❓WHAT HAPPENED: The Environmental Protection Agency (EPA) unveiled a proposal to rescind the legal basis for federal regulation of gas-powered vehicle emissions and electric vehicle (EV) mandates established during the Obama administration.
👤WHO WAS INVOLVED: EPA Administrator Lee Zeldin, former EPA Chief of Staff Mandy Gunasekara, and legal experts including Steve Milloy and Michael Buschbacher.
📍WHEN & WHERE: Announced on Tuesday, July 29, 2025.
💬KEY QUOTE: “This will basically drive a dagger into the heart of the climate change religion.” – Lee Zeldin
🎯IMPACT: If finalized, the proposal could dismantle the regulatory framework for federal climate policies, reshaping the U.S. energy and environmental landscape.
The Trump administration’s Environmental Protection Agency (EPA) has proposed rescinding the 2009 endangerment finding issued under the Obama administration. This finding declared greenhouse gas emissions, including carbon dioxide and methane, as threats to public health, enabling sweeping federal climate regulations.

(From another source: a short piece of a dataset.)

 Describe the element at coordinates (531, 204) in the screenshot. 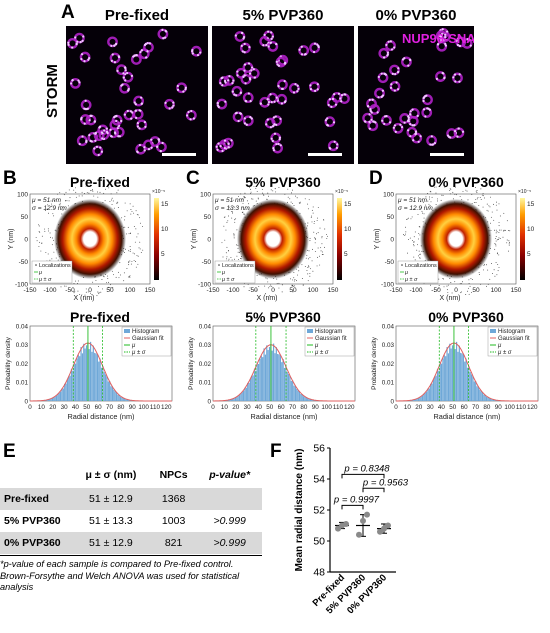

EPA Administrator Lee Zeldin announced the proposal on Tuesday morning, stating, “This will basically drive a dagger into the heart of the climate change religion.” The 2009 finding has been the foundation for numerous regulations, including those targeting vehicle emissions, coal-fired power plants, and methane emissions from oil and gas operations.
The Biden government had relied on the same finding to enforce electric vehicle (EV) mandates and other climate policies. Former EPA chief of staff Mandy Gunasekara noted, “It is the activating document to the entirety of our substantive greenhouse gas regulations.” Steve Milloy, a senior legal fellow at the Energy & Environment Legal Institute, added, “If they get rid of the endangerment finding, then the rationale for all federal action on climate kind of goes away.”
The proposal, if finalized, would empower the EPA to reverse regulations governing greenhouse gas emissions, potentially reducing regulatory burdens on industries reliant on fossil fuels. However, legal experts, including Michael Buschbacher, caution that the proposal may face significant legal challenges. “Unless this is done really, really well, this has the potential of being a kind of regulatory Vietnam,” he said.
Notably, Zeldin and Department of Energy Secretary Chris Wright both contend that the EPA can rescind the Obama-era greenhouse gas finding under the legal framework created by the U.S. Supreme Court’s 2024 Loper Bright Enterprises v. Raimondo ruling, which dramatically altered the legal principle of Chevron deference.